いっそ今からでもナタリアと伯父上に「実は俺、ルーク・フォン・ファブレのレプリカなんだぜ☆」って暴露して来ようかな。犯人は髭で、本物のルークはダアトにいる鮮血のアッシュだから!って具合に。

その後どうなるかなんて知らねーけど。俺は悪くねぇ筈だ。きっと。



「トゥエ レィ ズェ クロア リュオ トゥエ ズェ…」



そんなこんなで一通りの訓練を終えた頃、屋敷内に響いていた歌が中庭にも聞こえてきた。第一譜歌の効果で身体の自由が効かなくなり、中庭にいた面子が眠気に襲われる一方で、ルークはと言うと「(あぁ、来たのか)」と、懐かしさと切なさを感じていた。

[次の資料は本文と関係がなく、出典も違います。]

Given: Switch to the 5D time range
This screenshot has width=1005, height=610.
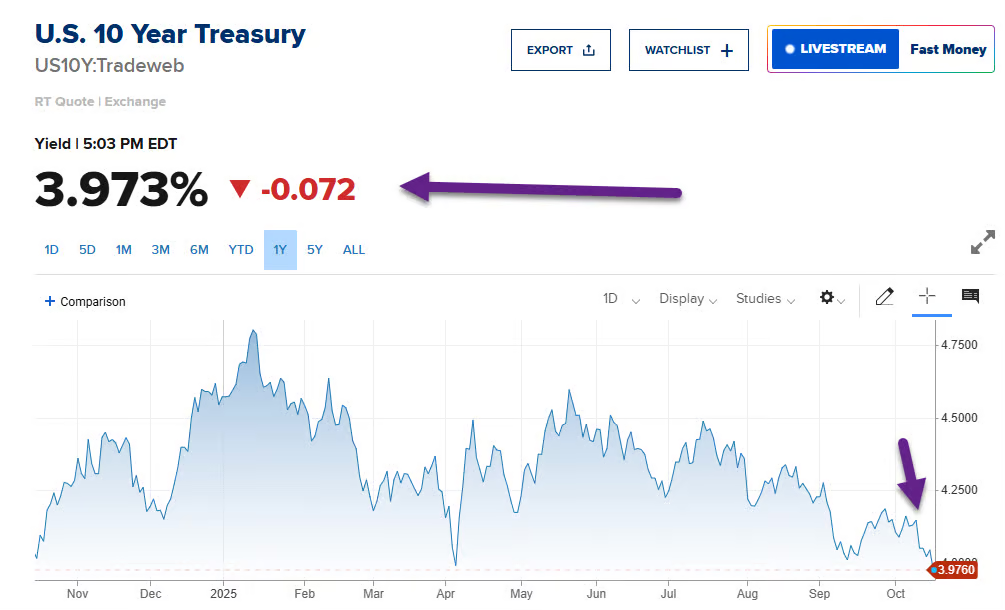Looking at the screenshot, I should pyautogui.click(x=87, y=250).
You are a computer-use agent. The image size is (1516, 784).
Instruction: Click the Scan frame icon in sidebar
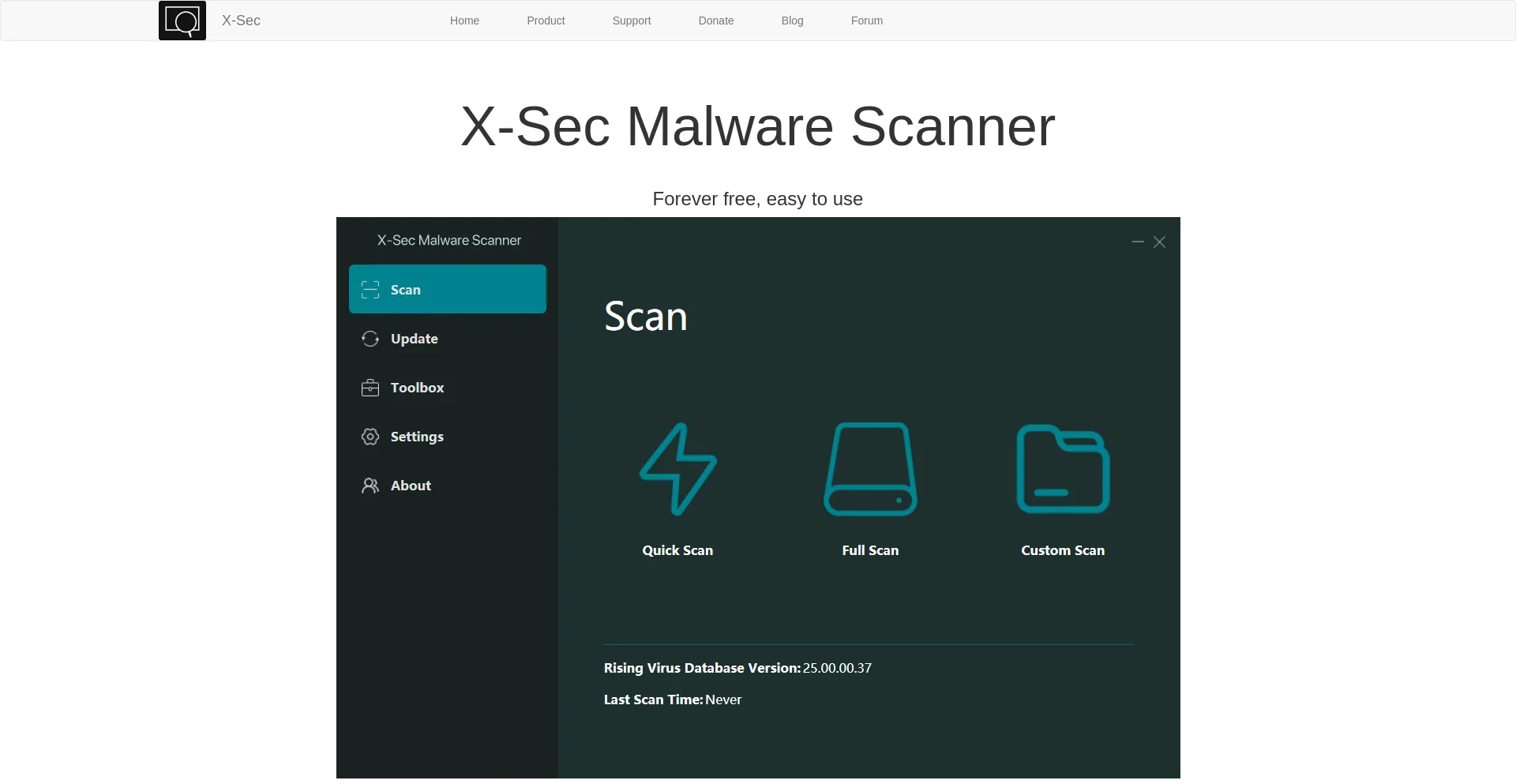(370, 290)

「ようやく見つけたわ。……裏切り者ヴァンデスデルカ。覚悟!」



そして屋敷の屋根の上から現れたのは、マロンペーストの美しい長髪に、武器を携えた女性……ティアだった。ルークにとってはこれまた懐かしさが込み上げる台詞と共に、彼女は武器をヴァンに向けて構えた。



「覇者の天駆を煌めく神々の歌声、クロア リュオ クロア ネゥ トゥエ レィ クロア リュオ ズェ レィ ヴァ…」



……ん?これって、第六音素譜歌…だよな?あれ?確か……この時のティアにはまだ使えなかった筈の技だ。